The latest Woody’s Office Watch reports that Excel 2007 can’t format 2^16 or 2^16-1 properly, instead deciding to show it as “100,000”


Heh. It’s not too bad. According to Microsoft, the bug only affects 12 numbers (or is it 2, I’m not sure, but the quote says 12) out of a virtually infinite number space. From Woody’s; “They (Microsoft)point out that Excel can use ” 9.214*10^18 different floating point numbers ” but the bug only affects 12 of that incredibly large number of possibilities”.

Oh man. Can I use that one with my next off-by-one mistake? (hey, I don’t make ’em much anymore but still…).


  1. Ralf says:

    By this time next week new viruses will be written using these 12 magic numbers, rendering them INVISIBLE to Excel! Somebody alert Homeland Security…

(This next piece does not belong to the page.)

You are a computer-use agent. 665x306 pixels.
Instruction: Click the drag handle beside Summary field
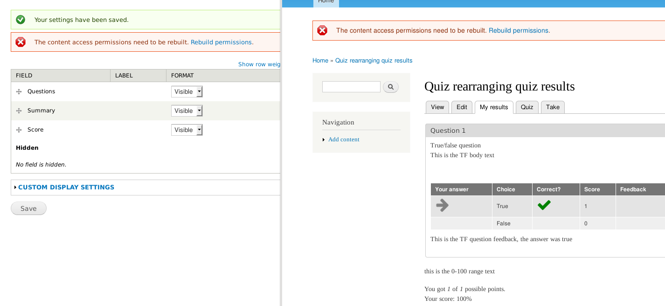19,111
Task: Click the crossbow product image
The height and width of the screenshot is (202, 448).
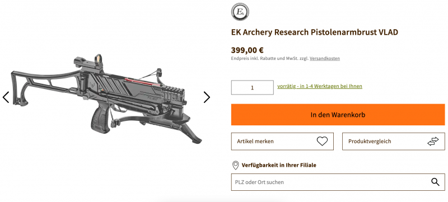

    I’m quite amazed this stuff doesn’t happen more often. Testing an app like Excel must be incredibly difficult.

  2. Darin says:

    I talked once with one of the guys on the VB6 testing team at a VBits.
    Damn, I would not want that job.
    But he was as gung ho as anyone I’ve ever met about what he did. Absolutely loved being hated by the development team.
    It takes all kinds!

  3. Ralf says:

    Testing is an art form. It’s easy to identify something as "broken". It’s hard to document how you did it in such a way that it’s reproduceable. The better testers can also suggest a possible fix. I’ve had relationships with good testers that bordered on dependency, and relationships with the bad ones that might have resulted in blood on the keyboard had we continued.

    And that’s testing a "simple" application that collects data from the user and does something. I cannot conceive how testing a programming language would work.

    It’s a blind spot I am quite willing to live with.

  4. Darin says:

    I tend to liken testers to book editors.

    You certainly don’t want your authors to be editing their own work. And a good editor can make or break a book.

    Tough to find and not respected nearly enough.